Sulawesi terletak di Indonesia bagian timur yang merupakan wilayah dengan
tektonik yang sangat kompleks, hal ini menyebabkan tingginya aktivitas
gempabumi di Sulawesi. Seismisitas di Sulawesi diakibatkan oleh subduksi di Utara
Sulawesi dan subduksi Lempeng Laut Maluku serta sesar aktif seperti Sesar PaluKoro, Sesar Matano, Sesar Lawanopo, Sesar Gorontalo, dan beberapa sesar aktif
lainnya di Lengan Timur Sulawesi. Penelitian ini bertujuan untuk mengetahui
kondisi seismisitas melalui relokasi hiposenter gempabumi dan untuk mengetahui
struktur kecepatan gelombang P di bawah Sulawesi melalui tomografi seismik.

***

Perintah A →
Jawab pertanyaan berikut berdasarkan teks tentang seismisitas Sulawesi:
(i) Di bagian Indonesia mana Sulawesi terletak?
(ii) Subduksi lempeng apa yang disebut sebagai salah satu penyebab seismisitas di Sulawesi?
(iii) Melalui metode apa struktur kecepatan gelombang P di bawah Sulawesi hendak diketahui?

***

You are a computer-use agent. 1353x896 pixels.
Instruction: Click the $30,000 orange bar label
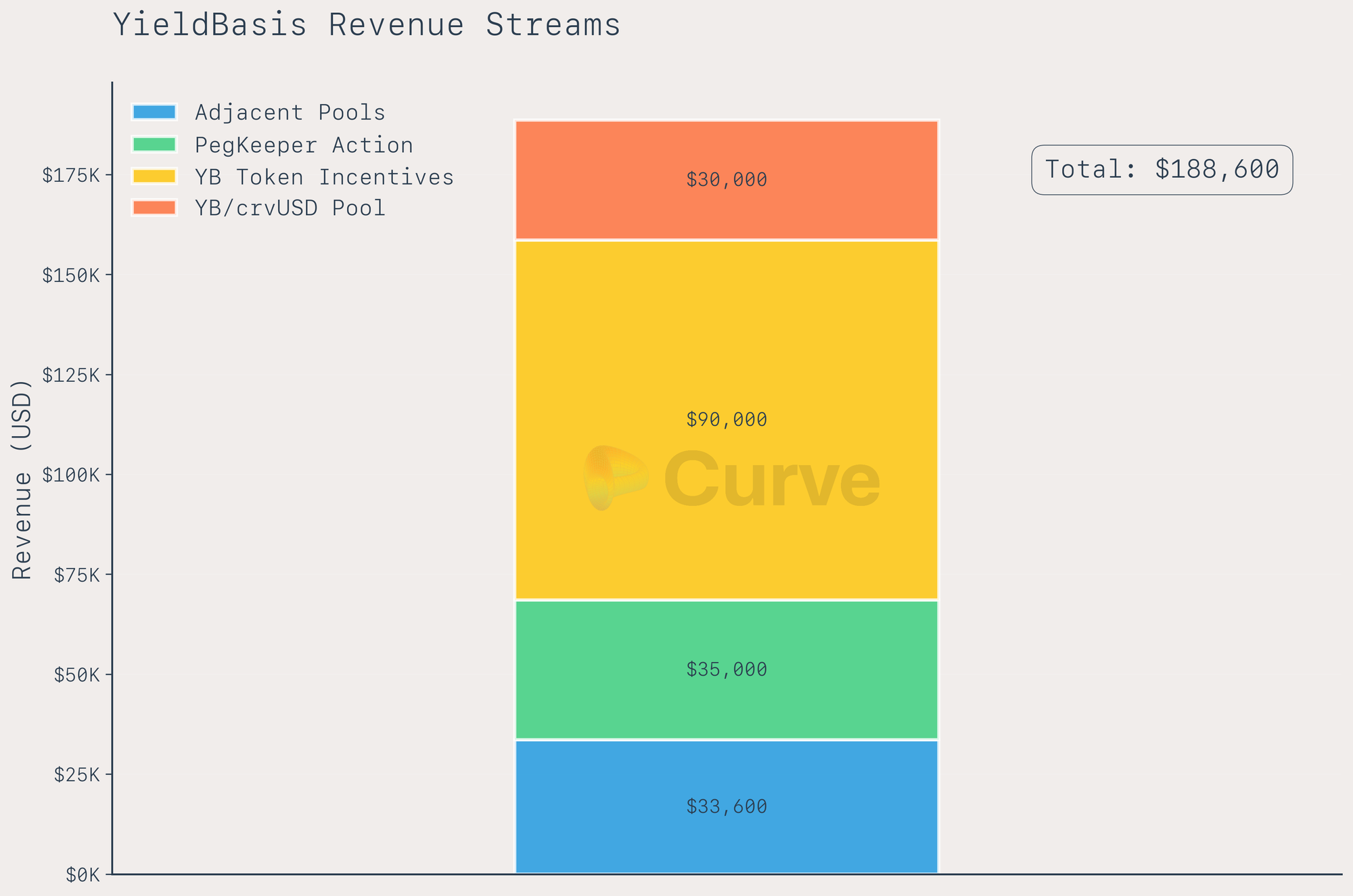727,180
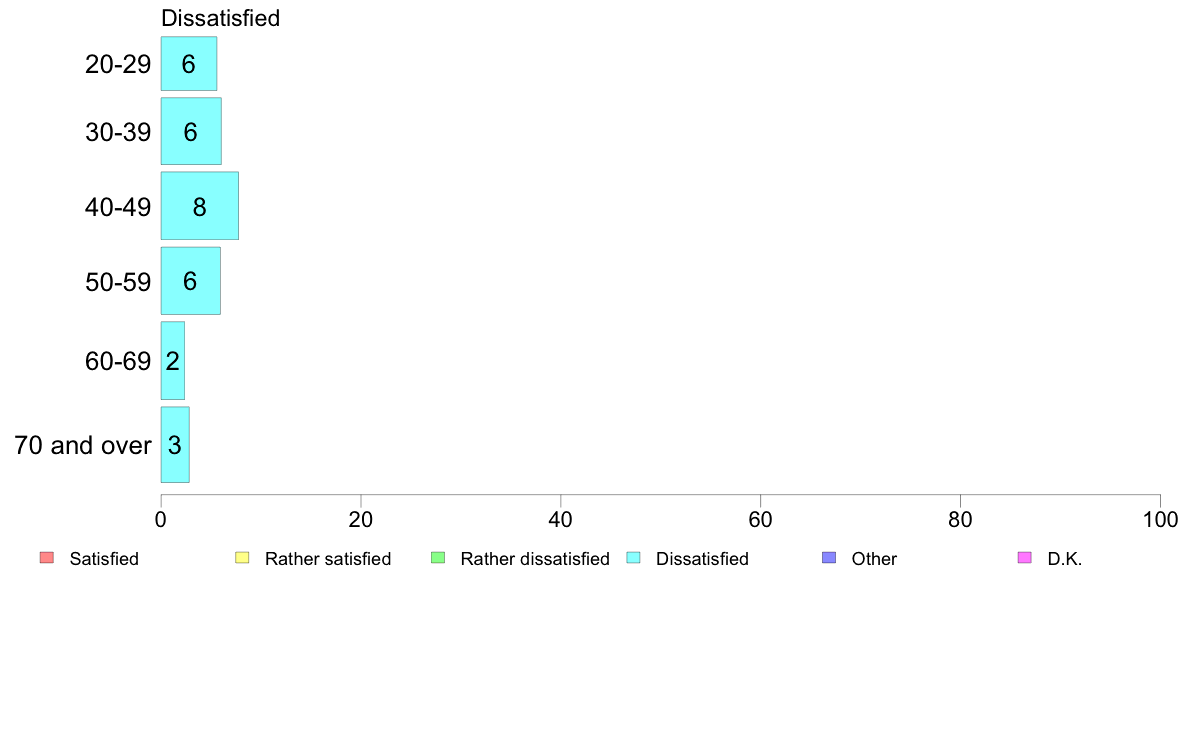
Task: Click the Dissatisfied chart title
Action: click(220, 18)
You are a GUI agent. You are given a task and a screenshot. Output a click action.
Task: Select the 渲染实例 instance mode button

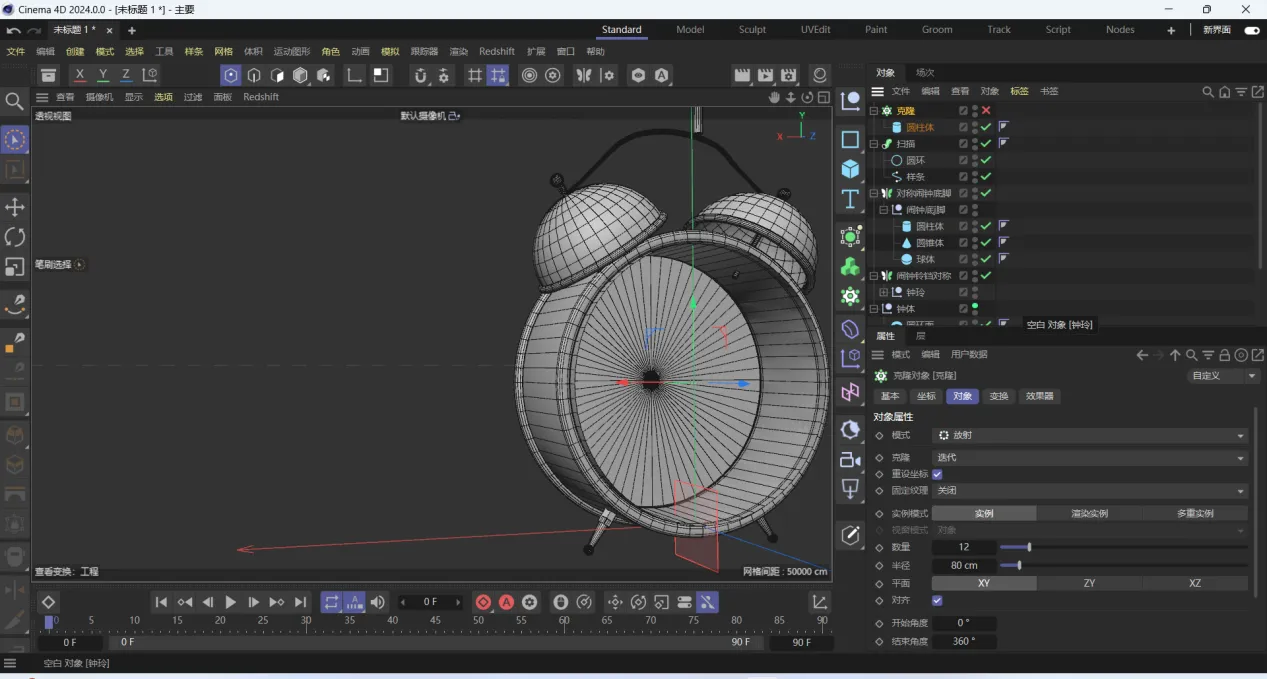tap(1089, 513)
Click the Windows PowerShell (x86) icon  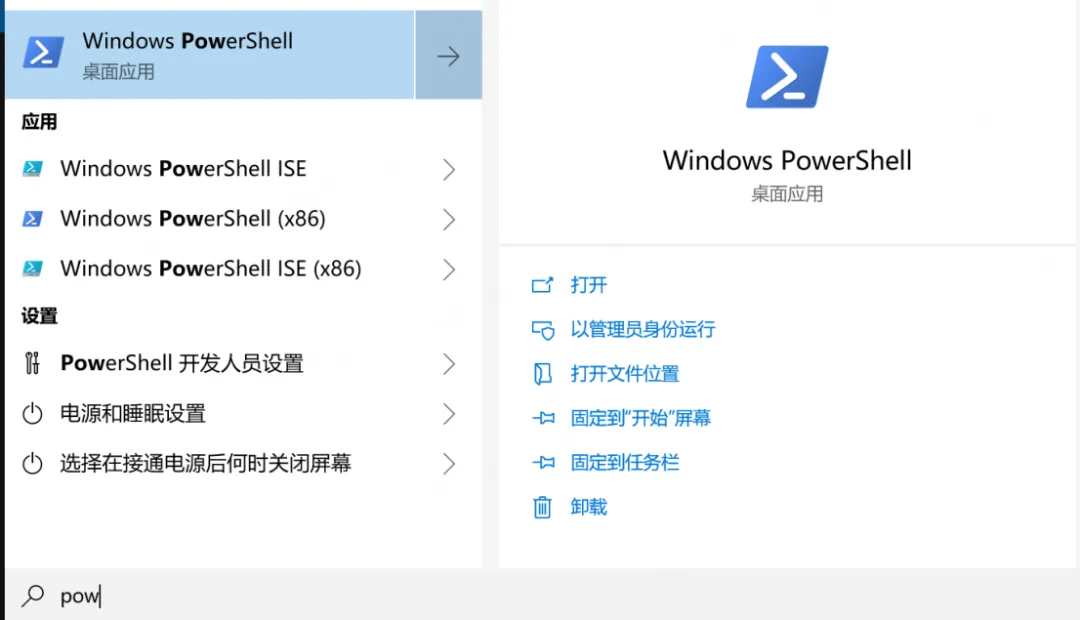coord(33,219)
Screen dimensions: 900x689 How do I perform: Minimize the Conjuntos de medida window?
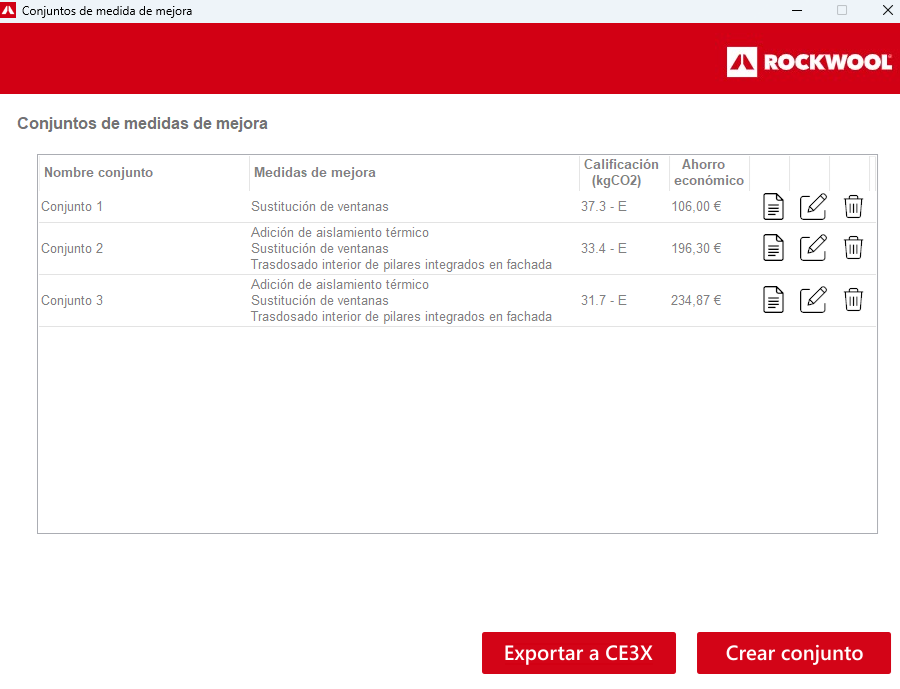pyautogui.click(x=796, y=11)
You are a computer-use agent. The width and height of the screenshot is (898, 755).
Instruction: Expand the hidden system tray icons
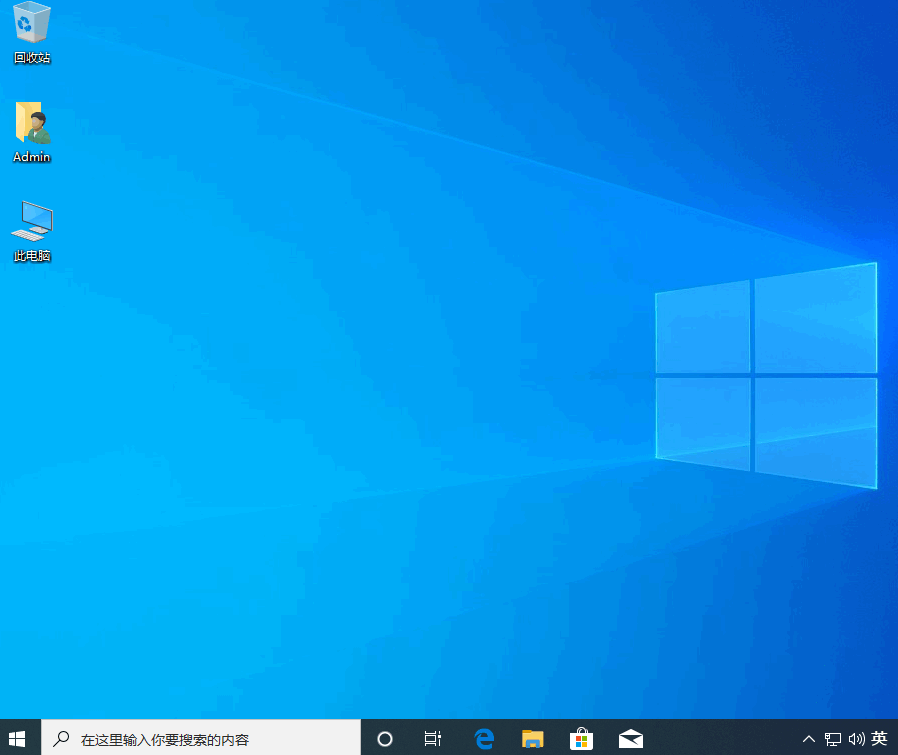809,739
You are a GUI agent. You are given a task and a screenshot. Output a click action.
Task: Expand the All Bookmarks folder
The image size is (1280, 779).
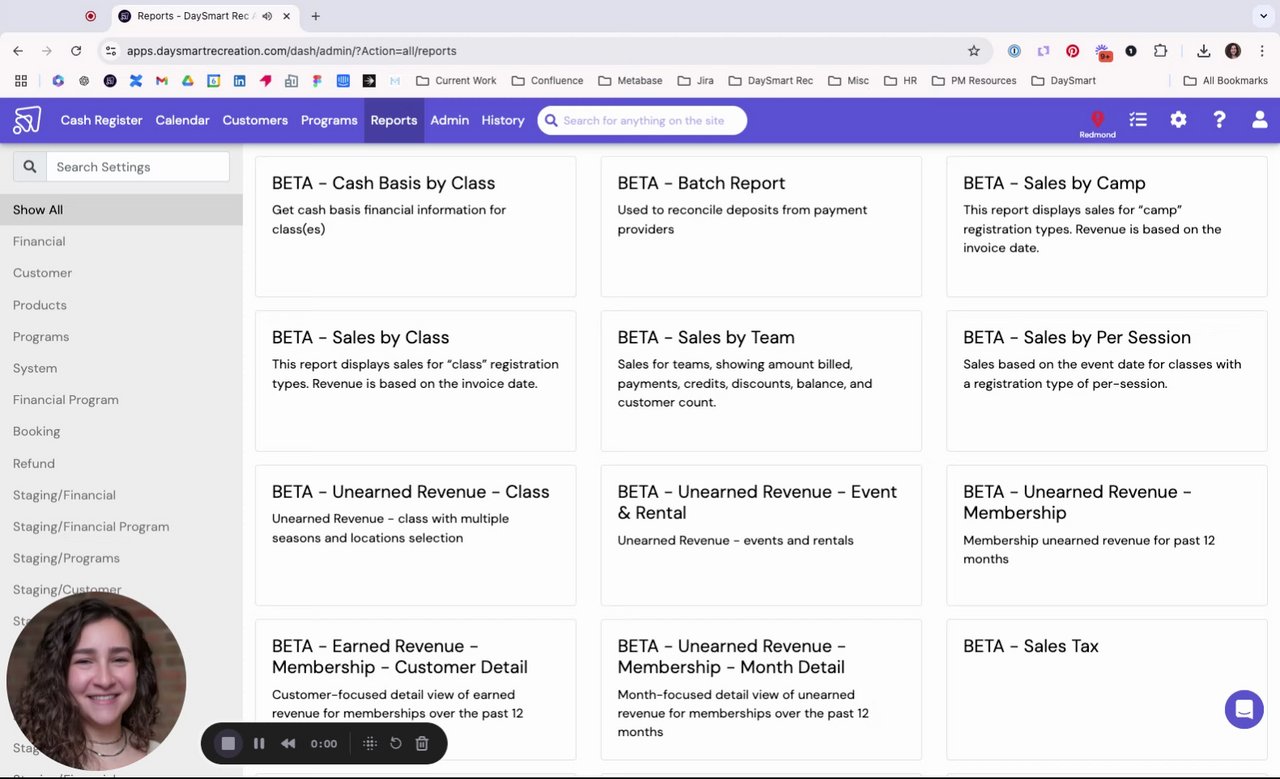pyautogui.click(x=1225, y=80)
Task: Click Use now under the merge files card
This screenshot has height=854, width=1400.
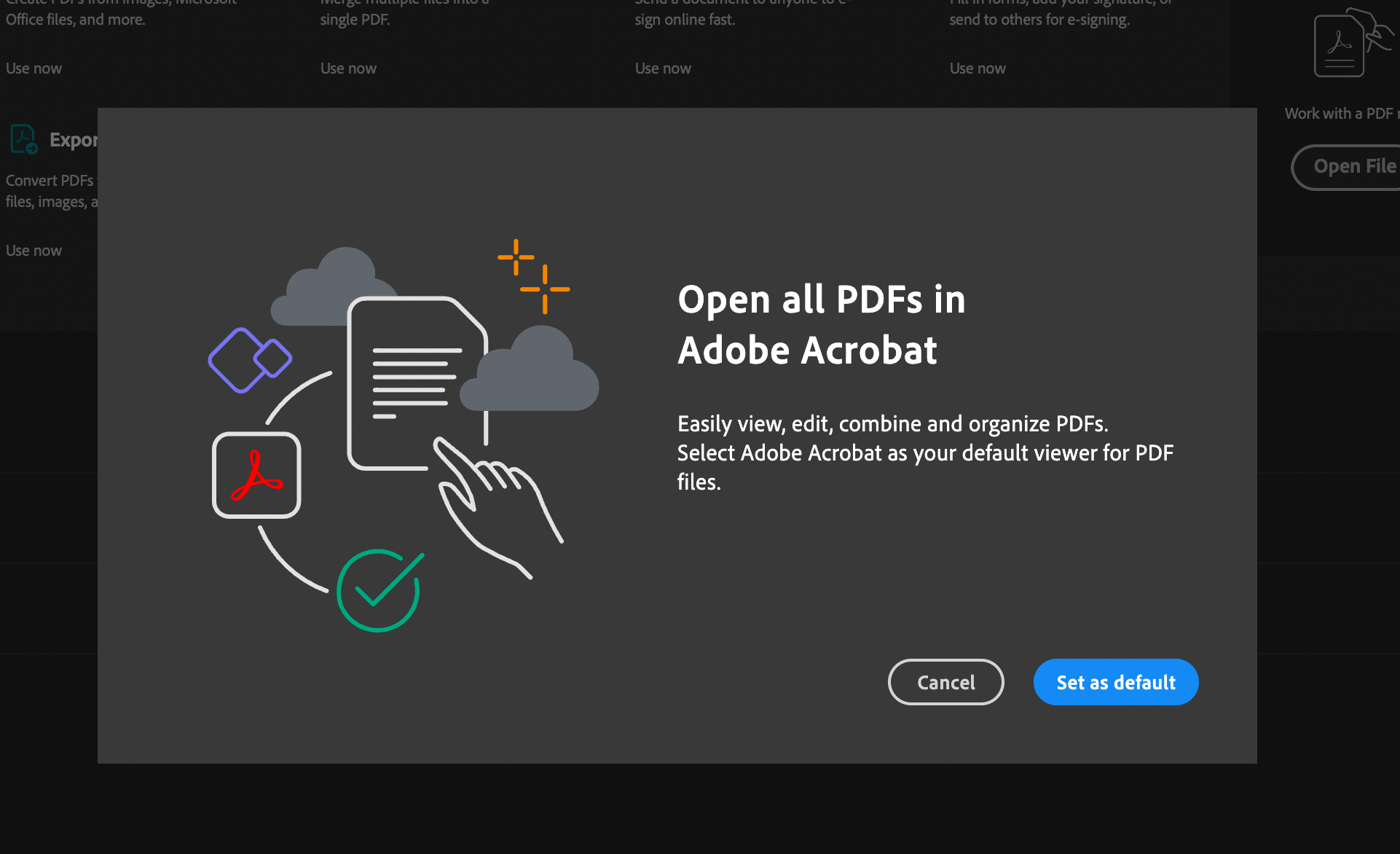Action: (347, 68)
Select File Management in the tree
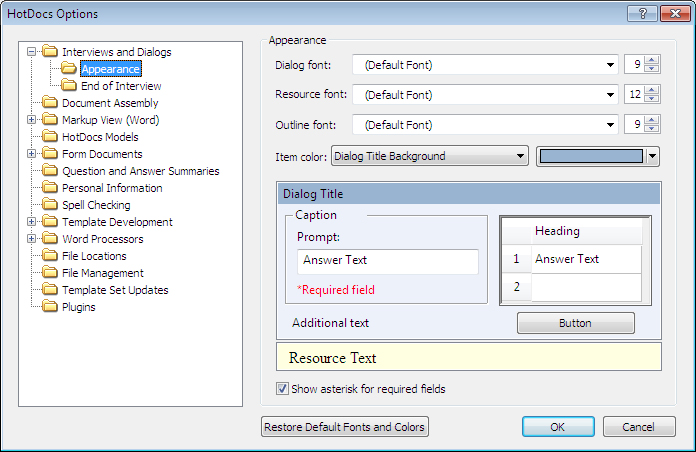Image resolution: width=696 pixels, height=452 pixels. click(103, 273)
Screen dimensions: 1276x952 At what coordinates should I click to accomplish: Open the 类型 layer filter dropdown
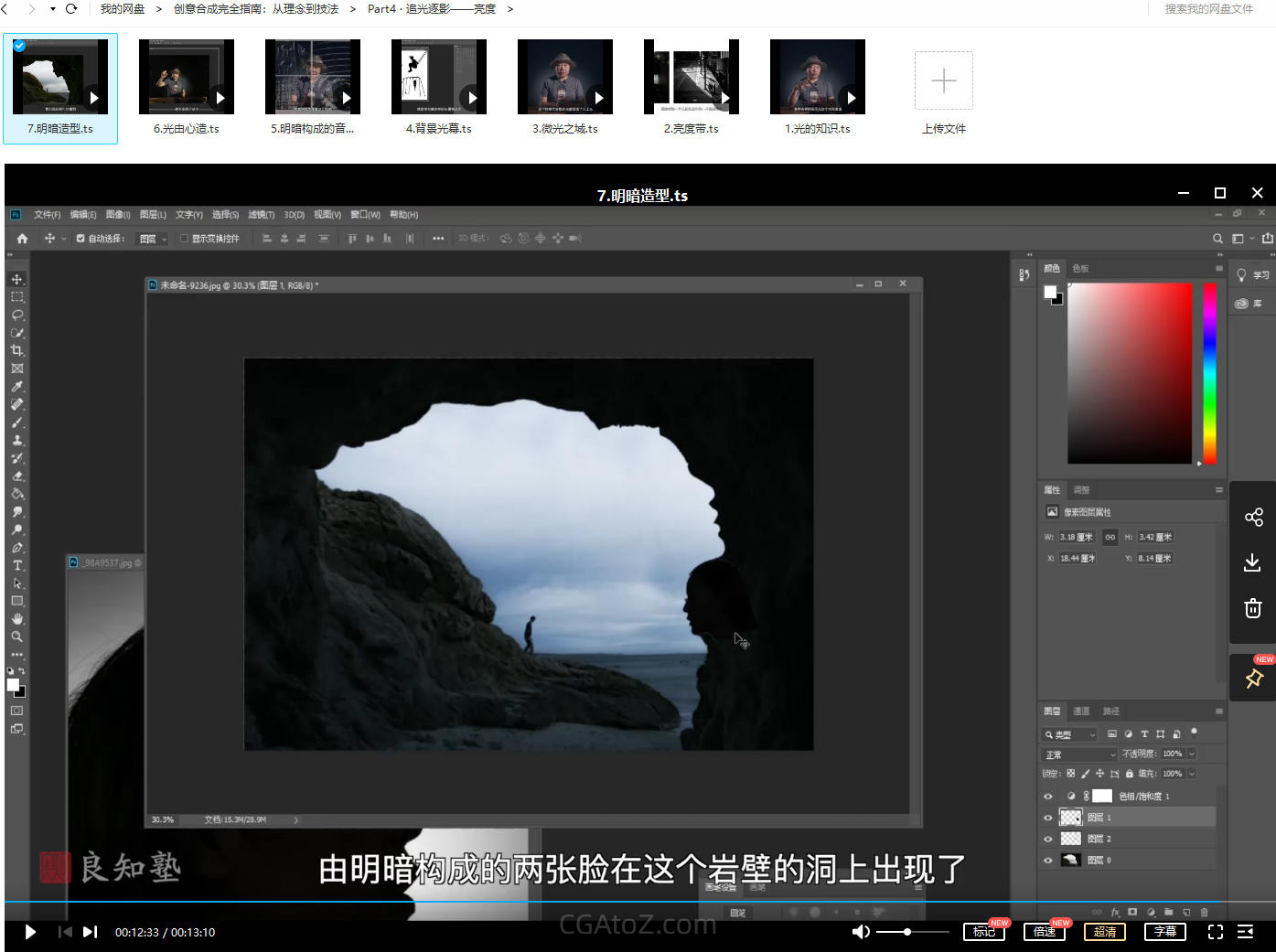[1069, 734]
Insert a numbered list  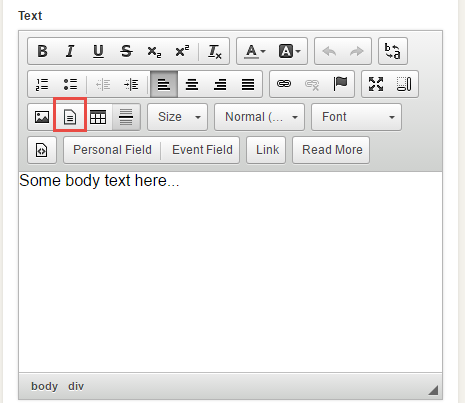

***

Perintah B → Kalikan dengan 0,3 setiap angka dalam jawaban catatan, yaitu koordinat dan ukuran gambar, lalu bulatkan ke bilangan bulat dengan nilai setengah dibulatkan ke atas. Tulis ulang hanya baris catatan mulai dari baris yang memuat "Task: Click Use" sampai akhir catatan, termasuk permintaannya, tanpa menyertakan gambar.

Jawaban Tertulis A →
(i) Indonesia bagian timur
(ii) Lempeng Laut Maluku
(iii) Tomografi seismik

Jawaban Tertulis B →
Task: Click Use now under the merge files card
This screenshot has height=854, width=1400.
Action: (104, 20)
Select File Management in the tree
Image resolution: width=209 pixels, height=136 pixels. click(31, 82)
Screen dimensions: 1276x952 At what coordinates should I click to accomplish: Open the 类型 layer filter dropdown
[321, 220]
Insert a numbered list  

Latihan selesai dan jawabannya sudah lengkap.